Vous affirmez, dans votre livre, que « la recette est un leurre » et proposez des « outils pour penser » plutôt que « des trucs pour agir ». Est-ce déjà possible en formation initiale ? Ou plutôt envisageable en formation continue ?
C’est possible et même souhaitable, à la fois en formation initiale et continue, à condition de travailler en tenant compte des préoccupations des professionnels (celles des enseignants débutants ne sont à priori pas celles des plus expérimentés, ce qui n’exclut pas de les faire travailler ensemble sur les mêmes situations), en variant les lieux d’exercice (la diversité des terrains d’expérience est une richesse pour l’analyse), en multipliant les situations étudiées qui présentent en contexte plusieurs réponses possibles (afin d’éviter l’effet modélisant de la réponse qui a fonctionné dans une situation donnée). Il s’agit d’abord de mettre au jour des principes directeurs qui guident les actions, des cheminements réflexifs qui explicitent les décisions prises et les buts poursuivis, plutôt que de compiler les bonnes pratiques. Il ne s’agit pas, comme le dit Eirick Prairat à propos de la sanction éducative, de « faire voir », mais de « donner à penser ». Ainsi, plusieurs textes de l’ouvrage résultent de l’utilisation de dispositifs nombreux dont nous disposons aujourd’hui, pour répondre à des besoins de formation complémentaires : méthodologies d’analyse de situations, monographies de la pédagogie institutionnelle, plateforme NéoPass@ction, etc.

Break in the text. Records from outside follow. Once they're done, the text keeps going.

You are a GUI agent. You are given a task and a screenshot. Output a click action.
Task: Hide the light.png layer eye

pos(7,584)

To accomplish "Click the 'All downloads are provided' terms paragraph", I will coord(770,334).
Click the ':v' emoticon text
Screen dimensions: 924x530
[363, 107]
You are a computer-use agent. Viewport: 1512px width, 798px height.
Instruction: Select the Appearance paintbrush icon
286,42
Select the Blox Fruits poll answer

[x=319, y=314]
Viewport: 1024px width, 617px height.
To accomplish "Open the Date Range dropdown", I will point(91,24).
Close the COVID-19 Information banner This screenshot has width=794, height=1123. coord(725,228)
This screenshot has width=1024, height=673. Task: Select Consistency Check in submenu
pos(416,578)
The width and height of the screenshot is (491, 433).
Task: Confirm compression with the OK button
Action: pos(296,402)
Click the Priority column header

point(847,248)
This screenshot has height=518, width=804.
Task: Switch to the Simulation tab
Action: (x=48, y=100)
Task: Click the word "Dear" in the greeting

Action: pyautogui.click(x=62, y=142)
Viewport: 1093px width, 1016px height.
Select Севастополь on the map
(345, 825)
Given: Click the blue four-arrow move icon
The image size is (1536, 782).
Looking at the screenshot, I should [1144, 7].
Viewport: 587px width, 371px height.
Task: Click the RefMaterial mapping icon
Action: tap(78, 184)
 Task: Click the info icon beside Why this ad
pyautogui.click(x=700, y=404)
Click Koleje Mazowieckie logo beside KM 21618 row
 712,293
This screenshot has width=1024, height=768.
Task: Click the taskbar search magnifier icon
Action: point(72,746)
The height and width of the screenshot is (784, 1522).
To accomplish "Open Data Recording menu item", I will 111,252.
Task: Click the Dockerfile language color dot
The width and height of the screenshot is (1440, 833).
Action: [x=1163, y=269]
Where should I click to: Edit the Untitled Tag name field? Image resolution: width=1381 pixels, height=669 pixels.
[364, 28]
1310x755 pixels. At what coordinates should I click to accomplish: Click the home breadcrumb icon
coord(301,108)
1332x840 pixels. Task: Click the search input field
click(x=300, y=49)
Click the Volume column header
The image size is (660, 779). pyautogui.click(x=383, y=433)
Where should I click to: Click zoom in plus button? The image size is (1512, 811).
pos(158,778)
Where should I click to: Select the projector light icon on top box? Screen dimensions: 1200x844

Dans le chapitre 5 sur « les relations d’autorité dans l’établissement », on voit bien la diversité des fonctionnements des collectifs que sont les établissements. La division du travail (conseiller principal d’éducation d’un côté, enseignants de l’autre) qui n’existe pas dans tous les pays (dans le livre, exemples de la Finlande ou de la Nouvelle-Zélande) n’est-elle pas en France un obstacle à une mise en œuvre réussie de l’autorité éducative ? Dans quel sens faudrait-il faire bouger les choses ?
Je pense en effet que l’habitude des professeurs français à sous-traiter les questions de discipline, de sanction, d’autorité et à abuser de l’exclusion est un obstacle, d’abord à l’exercice de l’autorité des professeurs eux-mêmes, ce dont peu sont conscients. Car demander à quelqu’un d’exercer l’autorité à sa place, c’est faire disparaitre la sienne. Pour autant, il existe des situations limites où un professionnel, aussi expérimenté soit-il, peut avoir besoin de (voire même doit !) faire appel à d’autres. Pour une mise en œuvre réussie de l’autorité éducative, il importe d’abord de distinguer les situations qui relèvent de la responsabilité du professeur dans sa classe et qu’il doit traiter seul, de celles d’un niveau de gravité supérieur qui requièrent l’intervention d’un tiers, donc la collaboration entre professionnels. Cela suppose une réflexion de l’équipe éducative en entier. Si l’autorité ne se partage pas, un accord entre professionnels sur des procédures claires ainsi qu’une cohérence minimale sur des principes d’action communs favorisent l’exercice de l’autorité de chacun. Enfin, il serait temps de former professeurs et conseillers principaux d’éducation à analyser ensemble ces situations qui les concernent. Dans les ESPÉ telles qu’elles se mettent en place actuellement d’après mes informations, cela est malheureusement loin d’être acquis.